Скифская чаша
Шрифт:
«Хорошо, — сказала примирительно, — может, ты и правильно поступил. Но, — покачала указательным пальцем под самым его носом, — чтоб в последний раз. Все деньги домой. До копеечки!»
«Кое-что придется вложить в машину, — попытался хоть немного отбиться Татаров. — Автообслуживание. Иначе потеряем гарантию».
«Увидим...» — ответила уклончиво жена.
На том и сошлись.
Дети восприняли приобретение машины совсем по-иному.
Володя обошел «Ладу», похлопал дверями и, усевшись
«Тачка законная... — выразил он свое восхищение. — Можно ездить...»
А Томочка, пританцовывая перед капотом, чмокнула отца в щеку:
«Ты, пап, наилучший в мире, — прошептала умильно. — Теперь и мы как нормальные люди...»
Через несколько дней Володя, улучив момент, когда по телевизору закончили демонстрировать фильм, а программа «Время» еще не началась, подмигнул сестре и сказал, обращаясь главным образом к матери:
«Товарищи родители, нужно двести рэ... Желательно завтра».
Клара пошевелилась на диване.
«Зачем?» — спросила она.
«Один деятель устроит мне права. По-быстрому».
«Автомобильные? — уточнил Гаврила Климентиевич. — Для чего это?»
«Мы с Томой в Крым подадимся», — ответил сын, будто этот вопрос уже обсуждался, все решено и дело только за деньгами.
С Томой он и в самом деле договорился. Согласились на том, что он возьмет Соню, однокурсницу, классная девушка, у него с ней давно, как говорится, свободная любовь.
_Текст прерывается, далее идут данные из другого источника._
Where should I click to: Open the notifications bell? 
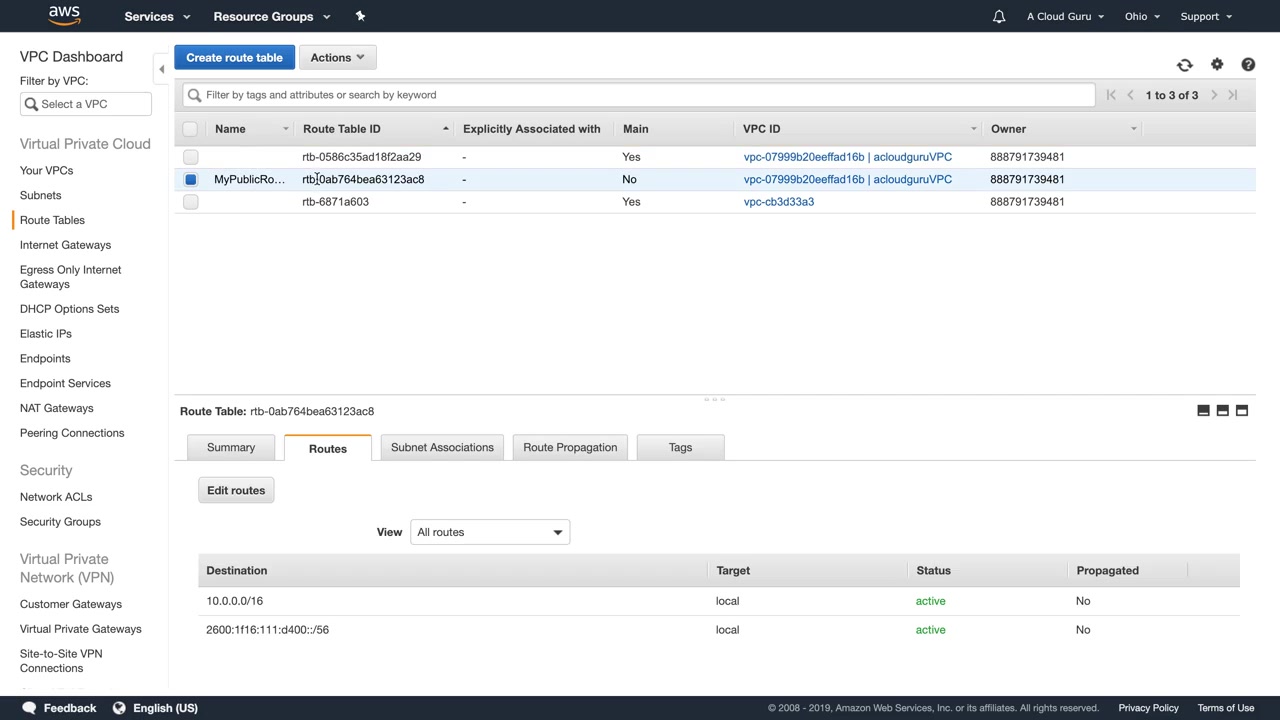(x=998, y=16)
А Томка тоже прихватит мальчика...
Гаврила Климентиевич ответил кратко и твердо:
«Нет».
«Хочешь сказать, что не дашь нам машину?» — удивился Володя.
«Не дам».
«Почему?»
«Потому что она мне слишком дорого стоила».
«Это ты серьезно?»
«Не может быть серьезнее».
Клара лениво потянулась на диване.
«Дети просят... — сказала мягко. — Неужели ты можешь отказать своим детям?»
«Машину не дам», — повторил Татаров упрямо.
Дочь села возле него на поручень кресла. Потерлась о его небритую щеку.
«Ну, пап, — заканючила, — неужели ты не любишь свою Тому?»
Прикосновение к отцовской колючей щеке вызывало отвращение, а тут еще упирается этот старый черт, и как паршиво все складывается: уже предупредила Олега, тот раззвонит всем знакомым...
«Нет», — сказал Гаврила Климентиевич таким тоном, что все поняли: он принял окончательное решение.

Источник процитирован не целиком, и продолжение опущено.